Но размышляли о поступке девушки мы позднее, а сейчас попросту разглядывали ее. И хотя чувствовалось, что девчонку смущает это бесцеремонное разглядыванье, она не уезжала. Внимательно вглядываясь в наши лица, она переводила взгляд с одного на другого. Одинаково одетые, мы, наверное, казались ей все на одно лицо, как и монголы поначалу одинаковыми казались нам. Вдруг догадались: она ищет Максима. А его не было, он лежал в Баин-Тумэни, в армейском госпитале.

Считая, что девушка по-русски ничего не «кумекает», мы заговорили, притом коллективно, самым древним на земле языком — жестами и мимикой. Размахивая руками, показывали на город, стонали и морщились, как больные. Она долго ничего не понимала. И вдруг тревога, написанная на ее лице, сменилась радостной белозубой улыбкой.

— Бусдын хэлэндээр ярьснийг ойлгох (я поняла вас), — засмеялась она и, как бы подтверждая, что действительно поняла, захлопала в ладоши. Это получилось по-детски непосредственно и чуть смешно.

— Ну, молодец, девушка, сообразительная ты, — похвалил сержант Ласточкин. — А за Максима, за спасение его, большое спасибо тебе. Баярлаа, по-вашему.

В тот ласковый тихий вечер в знак признательности мы подарили монгольской девушке… песню. О, петь-то мы умели! Старшина Гончаренко, если почему-либо не ладилась песня в строю, давал нам прикурить… Ну, а тут не для старшины старались. Для славной и милой девчонки, для нашего нового друга.

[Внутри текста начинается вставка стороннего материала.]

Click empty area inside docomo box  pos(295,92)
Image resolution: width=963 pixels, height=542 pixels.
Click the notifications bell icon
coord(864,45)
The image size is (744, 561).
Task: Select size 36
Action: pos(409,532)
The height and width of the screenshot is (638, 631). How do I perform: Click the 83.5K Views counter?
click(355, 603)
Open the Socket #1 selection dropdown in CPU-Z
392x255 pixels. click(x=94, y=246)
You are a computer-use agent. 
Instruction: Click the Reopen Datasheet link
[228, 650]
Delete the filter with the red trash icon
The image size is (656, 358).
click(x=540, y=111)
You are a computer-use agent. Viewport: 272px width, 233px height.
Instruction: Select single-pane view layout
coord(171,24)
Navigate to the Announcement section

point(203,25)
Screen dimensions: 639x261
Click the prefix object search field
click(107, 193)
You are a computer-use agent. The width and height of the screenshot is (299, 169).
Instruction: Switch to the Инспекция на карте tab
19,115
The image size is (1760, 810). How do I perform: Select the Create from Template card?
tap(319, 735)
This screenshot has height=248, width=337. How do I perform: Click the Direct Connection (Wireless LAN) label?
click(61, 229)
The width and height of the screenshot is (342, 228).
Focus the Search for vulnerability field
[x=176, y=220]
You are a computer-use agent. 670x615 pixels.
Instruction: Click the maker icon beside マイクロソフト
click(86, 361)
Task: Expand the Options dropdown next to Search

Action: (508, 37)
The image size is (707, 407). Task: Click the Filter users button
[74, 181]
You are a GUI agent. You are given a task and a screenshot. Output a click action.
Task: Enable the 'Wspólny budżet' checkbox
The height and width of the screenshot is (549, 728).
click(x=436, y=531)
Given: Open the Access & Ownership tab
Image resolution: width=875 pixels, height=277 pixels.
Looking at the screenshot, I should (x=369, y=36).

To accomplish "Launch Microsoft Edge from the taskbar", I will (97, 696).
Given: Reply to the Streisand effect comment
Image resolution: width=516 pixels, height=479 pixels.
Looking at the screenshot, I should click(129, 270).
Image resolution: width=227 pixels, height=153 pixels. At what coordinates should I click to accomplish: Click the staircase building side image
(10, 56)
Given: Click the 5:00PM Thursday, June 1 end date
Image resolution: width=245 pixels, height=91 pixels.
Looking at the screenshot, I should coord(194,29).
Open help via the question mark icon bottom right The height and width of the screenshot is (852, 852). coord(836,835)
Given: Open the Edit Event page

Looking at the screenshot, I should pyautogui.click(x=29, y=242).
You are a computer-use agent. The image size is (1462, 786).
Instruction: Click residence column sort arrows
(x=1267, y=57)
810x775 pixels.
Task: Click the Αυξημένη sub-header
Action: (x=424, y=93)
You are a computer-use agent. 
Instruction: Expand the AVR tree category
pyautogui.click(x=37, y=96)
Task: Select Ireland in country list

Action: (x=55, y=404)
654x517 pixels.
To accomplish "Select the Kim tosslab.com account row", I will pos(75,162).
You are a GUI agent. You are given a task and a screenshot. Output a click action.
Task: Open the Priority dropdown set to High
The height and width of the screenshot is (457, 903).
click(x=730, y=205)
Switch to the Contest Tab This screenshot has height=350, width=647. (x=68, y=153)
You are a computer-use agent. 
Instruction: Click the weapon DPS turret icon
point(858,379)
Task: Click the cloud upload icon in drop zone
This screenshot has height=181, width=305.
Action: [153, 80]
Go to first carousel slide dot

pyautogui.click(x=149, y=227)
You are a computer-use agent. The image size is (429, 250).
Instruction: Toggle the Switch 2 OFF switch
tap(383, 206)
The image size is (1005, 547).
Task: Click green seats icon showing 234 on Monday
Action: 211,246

Мы хотели, чтобы она и в словах, и в мелодии услышала не только уважение и признательность, но и то неповторимое, несказанно светлое чувство любви и верности… Тихая и нежная, песня неторопливо рассказывала о девушке с ласковым русским именем Катюша, о ее обещании сберечь любовь, сохранить верность другу, который на дальнем пограничье стережет покой родной страны.

Расцветали яблони и груши,
Поплыли туманы над рекой.
Выходила ка берег Катюша.
На высокий берег, на крутой…

Когда мы закончили петь, девчонка тихо, очень тихо сказала:

— Баярлаа. Спасибо.

Голос ее дрогнул, взволнованно зашевелились крылышки носа. Положив маленькую руку на горло, будто придерживая застрявший там комок, она снова повторила:

— Баярлаа. Спасибо!

Настало время прощаться. Мы спросили имя девушки. Улыбнувшись, она с какой-то тревожной радостью ответила:

— Катюша, Катюша…

— Катюша, значит. Ну что ж, до свидания, Катюша.

— Баяртай! — помахала рукой и весенним ветром полетела в сумеречную степь.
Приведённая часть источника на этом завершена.